After graduation, Brown went to a church in Asheville; and Charlotte and Allen were married. Soon, he was drafted into the U.S. Army. It was while in the Army that a son, Allen Jr., was born. When he was released from the service, he entered Southern Seminary, graduating in 1957. He and another graduate, Bob Smiddy, joined the staff at Trinity Baptist Church in Norfolk where they worked with the pastor, Walker Stockburger, whom Brown calls “the greatest man in the world.” Brown joined the thin ranks of the professional church musicians, a career area which was just beginning to grow.
In 1955, Virginia Baptists had employed their first full-time music director, Kathryn Bailey, who coordinated the music program from the offices of the Training Union. She planned and conducted music conferences. She continued until she married a Baptist minister, Walter Bradley, in 1961. “Katherine laid a wonderful foundation,” says Brown, “and we developed upon it and expanded the program.”

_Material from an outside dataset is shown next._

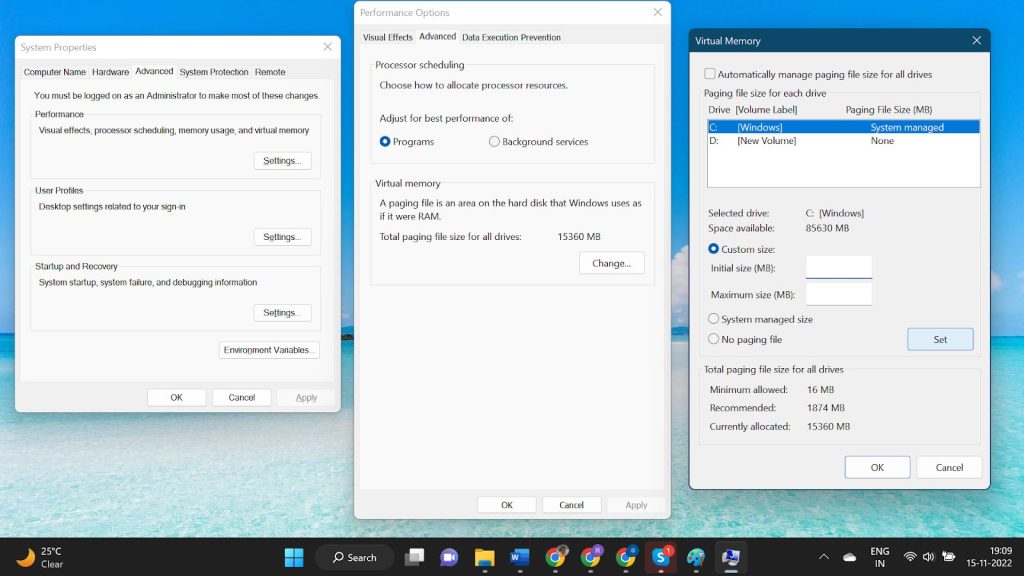Open Task View on the taskbar
The width and height of the screenshot is (1024, 576).
[x=413, y=557]
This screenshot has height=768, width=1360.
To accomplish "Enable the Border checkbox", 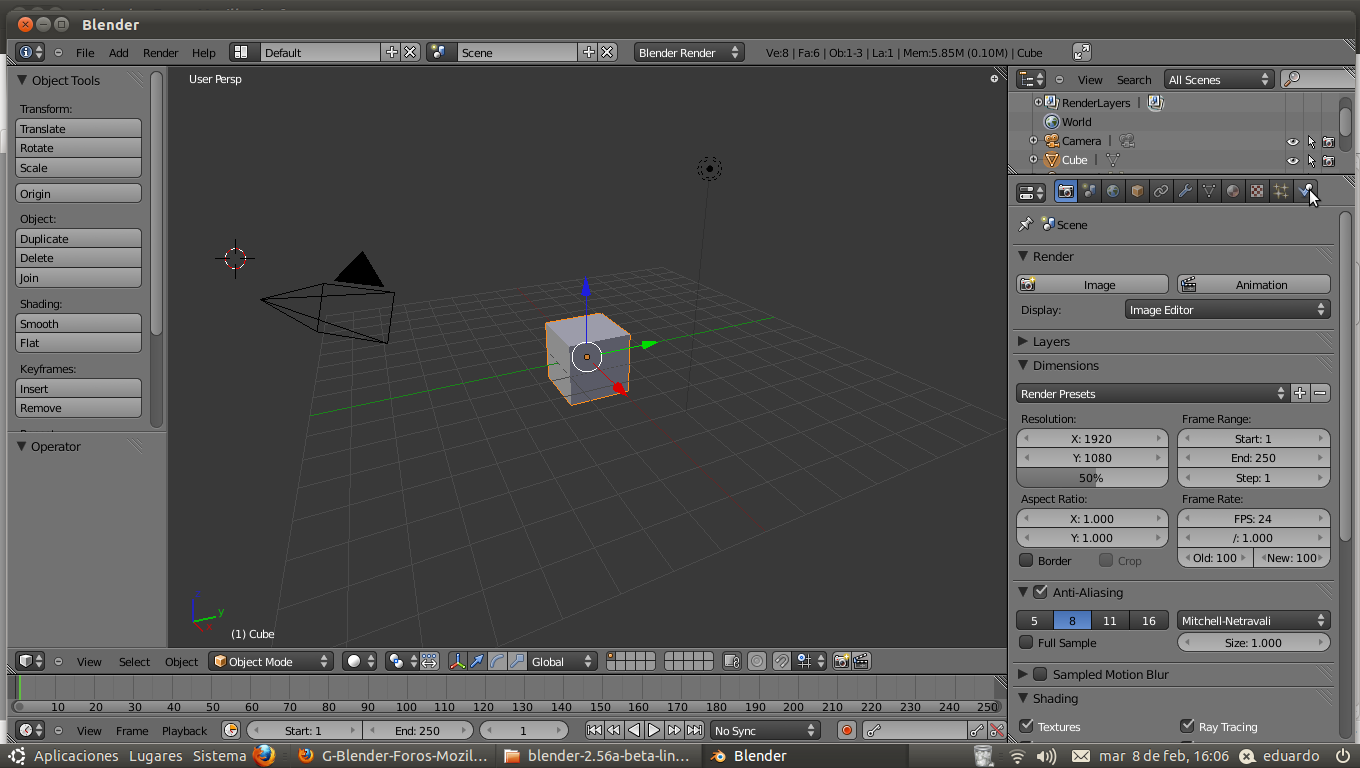I will pos(1026,561).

Lucius Polhill and Walton Connelly, the Virginia Baptist Board leaders, encouraged Brown to leave Trinity and join the staff. They also suggested that he should expect to remain at least five years in order to make a significant contribution. Brown was energized by all the creative programming which was expected.
Handbell choirs were just entering Virginia Baptist life. Brown believes that in the beginning there were only three Baptist handbell choirs in the state. He began offering clinics and staging festivals; and by the close of his tenure, there were 262 handbell choirs.
Brown also founded the Virginia Baptist Male Chorale, one of the first such groups in the Southern Baptist Convention. Their first performance was at the Baptist General Association of Virginia meeting held in November 1963 at Del Ray Baptist Church in Alexandria, with about 20 men in the group. In time, the Chorale performed in different states, in many churches, at the SBC annual meeting held in Norfolk and in three concerts at Ridgecrest. “The Chorale gave the men a good chance for interaction with their peers as well as an opportunity just to come and sing,” reflects Brown.
The summer music weeks at Eagle Eyrie Baptist Conference Center were planned by Allen Brown; and at least for a few days each summer, “the hills were alive with the sound of music.” It was a training ground which encouraged numerous local church musicians.
Since his retirement in 1993, “the music man” has had more time to participate in the choir at his own church, First Baptist of Richmond. At times, he has served as the interim director of the church's choir. He also has had more time to enjoy his family. The Browns are a musical family. Charlotte also sings in the church choir. Their grown sons, Allen Jr. and Kent, participate in the musical life of their churches and the third generation of Browns also are music lovers.
Allen R. Brown, “the music man” for Virginia Baptists for 31 years, will be among those recognized at the annual meeting of the Virginia Baptist Historical Society. The program will salute the some 50 years of organized music ministry for Virginia Baptists and will feature a Hymn Festival. The event is set for 7:30 p.m., Tuesday, May 22, at Second Baptist Church, Richmond. It is free and open to the public.